_Extracted text_

"""

Amanda Gouws wears many hats. Along with her role as professor of political science and research chair in gender politics at Stellenbosch University, she is a widely known activist and published academic in women’s rights and representation.

In her most recent research, Gouws analyzes the lack of public protest from the South African women’s movement since the end of apartheid in 1994. In South Africa, gender-based violence has reached a fever pitch. Rates for rape are among the highest in the world, and murders of women by current or former intimate partners are disturbingly common. In this context, Gouws asks a simple question: Why don’t South Africans have large-scale protests? She contrasts her home country with India, a country similarly plagued by violence and abuse against women, but whose protests against gender-based violence make international news. “In South Africa,” says Gouws, “it’s not even front-page news anymore, and you don’t see large-scale organizing by women against violence. Except in 2016, when female students took their protests against rape culture to the streets across South Africa, it has mainly been done on the community level.”

Her position as a visiting scholar at Northwestern provided Gouws with enhanced access to books, journals, and time to focus—away from demands on her home campus—and most importantly, proximity to academics with similar interests but different backgrounds.

“I think one of the great opportunities of being a visiting scholar is to expose your ideas to people who come from a completely different perspective. It allows you to understand the weaknesses and strengths of your arguments, and how context shapes a lot of what we think,” says Gouws.

Gouws views herself as a change agent at the intersection of gender and race—and rightly so. Gouws and a colleague wrote the first sexual harassment policy for Stellenbosch University in 1994 and established a women’s forum examining the conditions of employment for women, where she was the first woman on the appointments committee.

"""

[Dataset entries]
"""

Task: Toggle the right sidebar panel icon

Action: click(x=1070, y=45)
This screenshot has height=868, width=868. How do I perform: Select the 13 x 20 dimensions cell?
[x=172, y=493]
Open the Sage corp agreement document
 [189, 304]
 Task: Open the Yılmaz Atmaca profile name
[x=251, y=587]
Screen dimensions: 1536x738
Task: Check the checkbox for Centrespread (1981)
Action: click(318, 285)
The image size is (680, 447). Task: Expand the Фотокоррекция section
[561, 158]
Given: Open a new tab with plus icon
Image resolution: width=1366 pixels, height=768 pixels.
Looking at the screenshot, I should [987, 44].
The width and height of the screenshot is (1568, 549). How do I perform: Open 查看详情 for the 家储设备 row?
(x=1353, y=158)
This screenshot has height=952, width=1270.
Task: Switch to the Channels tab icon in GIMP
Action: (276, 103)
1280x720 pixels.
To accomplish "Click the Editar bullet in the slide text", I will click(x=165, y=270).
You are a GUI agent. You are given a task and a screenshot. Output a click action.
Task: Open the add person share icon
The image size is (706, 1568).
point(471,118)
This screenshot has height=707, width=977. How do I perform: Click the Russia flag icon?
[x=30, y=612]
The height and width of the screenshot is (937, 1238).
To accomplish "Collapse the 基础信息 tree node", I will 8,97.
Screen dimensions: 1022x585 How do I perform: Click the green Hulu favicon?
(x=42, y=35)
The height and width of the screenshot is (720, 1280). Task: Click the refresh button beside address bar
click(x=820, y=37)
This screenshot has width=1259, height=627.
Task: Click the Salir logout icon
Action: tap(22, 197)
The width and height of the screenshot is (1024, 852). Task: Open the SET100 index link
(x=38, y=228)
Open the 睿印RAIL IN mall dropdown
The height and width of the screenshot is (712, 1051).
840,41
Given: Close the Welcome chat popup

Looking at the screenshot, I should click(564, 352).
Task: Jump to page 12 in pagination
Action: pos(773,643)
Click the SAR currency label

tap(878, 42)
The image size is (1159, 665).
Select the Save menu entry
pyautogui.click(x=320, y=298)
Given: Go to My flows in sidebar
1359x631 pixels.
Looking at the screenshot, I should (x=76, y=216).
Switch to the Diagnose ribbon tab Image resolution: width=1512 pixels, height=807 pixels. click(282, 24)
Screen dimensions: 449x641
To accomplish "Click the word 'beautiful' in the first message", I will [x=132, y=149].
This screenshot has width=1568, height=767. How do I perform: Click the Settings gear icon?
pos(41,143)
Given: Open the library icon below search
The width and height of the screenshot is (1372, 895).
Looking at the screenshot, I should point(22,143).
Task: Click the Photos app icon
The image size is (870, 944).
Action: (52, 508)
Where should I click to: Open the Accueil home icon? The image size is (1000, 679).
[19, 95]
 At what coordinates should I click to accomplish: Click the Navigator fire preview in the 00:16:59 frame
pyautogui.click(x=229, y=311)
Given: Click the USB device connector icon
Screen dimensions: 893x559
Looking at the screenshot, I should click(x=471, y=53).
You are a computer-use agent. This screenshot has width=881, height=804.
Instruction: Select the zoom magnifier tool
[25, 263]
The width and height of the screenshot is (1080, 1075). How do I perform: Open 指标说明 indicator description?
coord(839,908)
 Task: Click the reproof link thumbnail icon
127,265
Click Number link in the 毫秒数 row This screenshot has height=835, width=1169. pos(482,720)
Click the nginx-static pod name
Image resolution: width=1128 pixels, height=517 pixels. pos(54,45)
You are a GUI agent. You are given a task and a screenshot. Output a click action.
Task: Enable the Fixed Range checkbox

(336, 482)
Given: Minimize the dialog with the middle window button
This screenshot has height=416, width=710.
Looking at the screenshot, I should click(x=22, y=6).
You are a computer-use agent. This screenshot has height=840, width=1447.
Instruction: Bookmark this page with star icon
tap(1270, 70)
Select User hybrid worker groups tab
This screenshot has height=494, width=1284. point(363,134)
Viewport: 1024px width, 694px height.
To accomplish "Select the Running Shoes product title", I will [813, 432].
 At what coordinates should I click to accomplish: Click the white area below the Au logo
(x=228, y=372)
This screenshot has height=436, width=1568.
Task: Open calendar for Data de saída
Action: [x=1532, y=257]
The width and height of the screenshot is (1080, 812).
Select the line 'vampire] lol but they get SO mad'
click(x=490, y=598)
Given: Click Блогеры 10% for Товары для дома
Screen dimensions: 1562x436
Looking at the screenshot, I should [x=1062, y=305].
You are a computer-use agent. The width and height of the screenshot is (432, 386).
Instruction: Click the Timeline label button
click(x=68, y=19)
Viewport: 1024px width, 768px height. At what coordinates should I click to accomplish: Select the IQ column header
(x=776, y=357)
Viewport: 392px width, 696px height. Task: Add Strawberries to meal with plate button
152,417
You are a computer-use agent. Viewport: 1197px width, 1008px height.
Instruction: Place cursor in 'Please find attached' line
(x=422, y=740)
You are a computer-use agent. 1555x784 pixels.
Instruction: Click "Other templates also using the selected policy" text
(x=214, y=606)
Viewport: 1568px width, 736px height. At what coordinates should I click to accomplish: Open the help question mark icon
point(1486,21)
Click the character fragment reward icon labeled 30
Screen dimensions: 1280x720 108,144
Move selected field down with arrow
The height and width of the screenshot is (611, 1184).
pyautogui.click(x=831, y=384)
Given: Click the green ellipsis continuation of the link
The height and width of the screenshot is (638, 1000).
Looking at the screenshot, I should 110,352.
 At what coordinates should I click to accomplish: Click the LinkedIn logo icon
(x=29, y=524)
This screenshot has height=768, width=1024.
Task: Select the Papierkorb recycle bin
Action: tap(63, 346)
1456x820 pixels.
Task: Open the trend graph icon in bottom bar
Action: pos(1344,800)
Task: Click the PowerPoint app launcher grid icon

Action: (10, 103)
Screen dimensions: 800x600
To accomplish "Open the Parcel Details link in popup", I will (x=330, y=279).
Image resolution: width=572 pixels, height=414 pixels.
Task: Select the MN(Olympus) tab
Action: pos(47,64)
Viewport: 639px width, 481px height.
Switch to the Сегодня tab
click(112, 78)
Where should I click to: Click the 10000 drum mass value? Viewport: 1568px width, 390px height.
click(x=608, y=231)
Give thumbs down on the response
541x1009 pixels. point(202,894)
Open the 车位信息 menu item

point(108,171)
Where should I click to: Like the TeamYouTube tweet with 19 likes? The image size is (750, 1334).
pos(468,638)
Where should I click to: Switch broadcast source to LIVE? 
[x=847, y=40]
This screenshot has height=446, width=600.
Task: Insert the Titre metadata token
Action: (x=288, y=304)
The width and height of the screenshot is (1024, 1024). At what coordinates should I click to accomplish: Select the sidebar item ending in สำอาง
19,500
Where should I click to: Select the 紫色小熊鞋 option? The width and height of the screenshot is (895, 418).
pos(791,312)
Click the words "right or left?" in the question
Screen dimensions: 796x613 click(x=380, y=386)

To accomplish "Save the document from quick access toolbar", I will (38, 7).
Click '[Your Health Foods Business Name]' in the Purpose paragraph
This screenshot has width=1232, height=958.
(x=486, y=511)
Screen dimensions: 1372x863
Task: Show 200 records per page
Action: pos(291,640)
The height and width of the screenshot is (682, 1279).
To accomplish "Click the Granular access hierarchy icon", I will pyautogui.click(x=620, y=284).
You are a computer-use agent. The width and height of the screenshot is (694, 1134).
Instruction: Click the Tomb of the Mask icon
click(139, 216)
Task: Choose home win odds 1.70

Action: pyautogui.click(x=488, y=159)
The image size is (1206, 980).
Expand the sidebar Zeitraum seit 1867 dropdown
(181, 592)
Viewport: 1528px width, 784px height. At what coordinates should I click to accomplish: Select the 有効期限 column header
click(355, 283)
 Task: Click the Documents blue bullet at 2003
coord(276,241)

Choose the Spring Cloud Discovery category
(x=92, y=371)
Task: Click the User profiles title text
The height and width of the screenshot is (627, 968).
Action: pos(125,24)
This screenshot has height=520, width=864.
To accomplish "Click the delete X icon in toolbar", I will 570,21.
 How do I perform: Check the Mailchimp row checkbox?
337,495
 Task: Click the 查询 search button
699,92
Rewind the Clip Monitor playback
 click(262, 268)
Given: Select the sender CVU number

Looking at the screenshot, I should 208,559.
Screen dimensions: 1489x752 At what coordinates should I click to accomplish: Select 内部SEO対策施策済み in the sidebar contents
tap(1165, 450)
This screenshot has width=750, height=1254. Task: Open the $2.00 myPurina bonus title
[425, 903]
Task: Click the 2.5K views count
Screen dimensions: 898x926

"""

According to the profile of Amanda Gouws, what did she and a colleague write for Stellenbosch University in 1994? The entries come from a separate source.

_Solution to this task_
The first sexual harassment policy for Stellenbosch University.